## Opdracht
Zet de tekst over dilemma's in de psychiatrische praktijk voort na de laatste zin.
***** Oefentekst *****
Verpakt tussen een Voorwoord van Aart Schene en een Inleiding en een Epiloog van de redacteuren, behandelen een psycholoog, een theoloog, een patiëntenvertrouwenspersoon (pvp) en acht psychiaters tien verschillende dilemma’s uit de psychiatrische praktijk.
Iedereen gaat op een of andere manier in op de vraag wat je moet doen, als je op een terrein komt waarvoor geen richtlijnen bestaan; of waar richtlijnen iets anders voorschrijven dan de klinische ervaring ingeeft; of waar verschillende richtlijnen elkaar tegenspreken; of waar richtlijnen onduidelijk zijn. Jan Pols vraagt zich af wat geldige redenen zijn om van richtlijnen af te wijken. Guus van Loenen staat stil bij de vraag wanneer de behandeling zich moet richten op symptoomvermindering en wanneer op symptoomhantering. Pieter Vlaminck (zie de recensie van zijn boek in dit nummer) behandelt het onderwerp ‘Wanneer stoppen met antipsychotica na de eerste psychose’. Daarna komen de volgende dilemma’s aan de orde: ‘Rehabiliteren of behandelen’ (Jos Dröes); ‘Hoe en in hoeverre mag je het persoonlijke territorium van de patiënt binnentreden’ (Tom Kuipers); ‘Wat moet een pvp doen wanneer de patiënt hem verzoekt te zwijgen over een schadelijke misstand’ (Paul Manni); ‘In hoeverre moet je iemand tegen zijn zin opnemen’ (Ad Kaasenbrood en Peter Hanneman); ‘Het spanningsveld in de tbs tussen beveiliging van de samenleving middels opsluiting of middels behandeling van de patiënt’ (Peter van Panhuis); ‘Wanneer en hoe moet de verantwoordelijkheid van de borderline patiënt worden overgenomen’ (Jan Spijker) en ‘Discrepanties tussen regelgeving en praktijk in de omgang met agressieve patiënten’ (Bert van der Werf).
***** Gegevens *****
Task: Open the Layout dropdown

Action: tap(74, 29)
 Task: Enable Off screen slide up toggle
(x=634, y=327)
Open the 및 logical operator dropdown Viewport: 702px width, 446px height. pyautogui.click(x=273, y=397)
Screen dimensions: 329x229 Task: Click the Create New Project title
*****
## Resultaat
Uit deze opsomming zal duidelijk zijn dat sommige dilemma’s elkaar raken, dan wel overlappen. Als psycholoog binnen de ‘behandelpsychiatrie’ heb ik geen of weinig professionele ervaring met een aantal van de besproken dilemma’s. In die zin is het eerder een ‘psychiaterboek’ dan een ‘psychologenboek’. Zeker voor de eerste groep lijkt Dilemma’s mij een goede aanschaf. In een aantal gevallen bieden de auteurs oplossingen voor dilemma’s, of in ieder geval aanzetten daartoe. In andere gevallen wordt de lezer op zijn minst aan het denken gezet over mogelijke oplossingen. Maar ook voor psychologen die niet binnen het psychosecircuit werken, vallen er aardige dingen te lezen. Zo beargumenteert Pieter Vlaminck dat richtlijnen alleen kwaliteitsverhogend werken op gebieden waar slechte kwaliteit de overhand heeft. Zodra professionals op een bepaald terrein gemiddeld kwalitatief hoogstand werk afleveren, zullen richtlijnen die kwaliteit juist naar beneden drukken. Er moet immers van worden uitgegaan dat kwaliteit soms is gediend met het afwijken van breed geaccepteerde conventies. Omdat richtlijnen dergelijke conventies juist vastleggen, ontmoedigen zij het incidentele afwijken ervan, met incidentele kwaliteitsvermindering tot gevolg. Daarin lijkt mij veel waars te zitten, maar ik had het zelf nooit zo bedacht: richtlijnen als kampioen van het grijze gemiddelde, maar als vijand van het excellente. Ook de historische analyse over de relatie tussen psychiatrie en opsluiten, behandeld in het hoofdstuk van Peter van Panhuis over de tbs, bevatte voor mij een aantal nieuwe gezichtspunten.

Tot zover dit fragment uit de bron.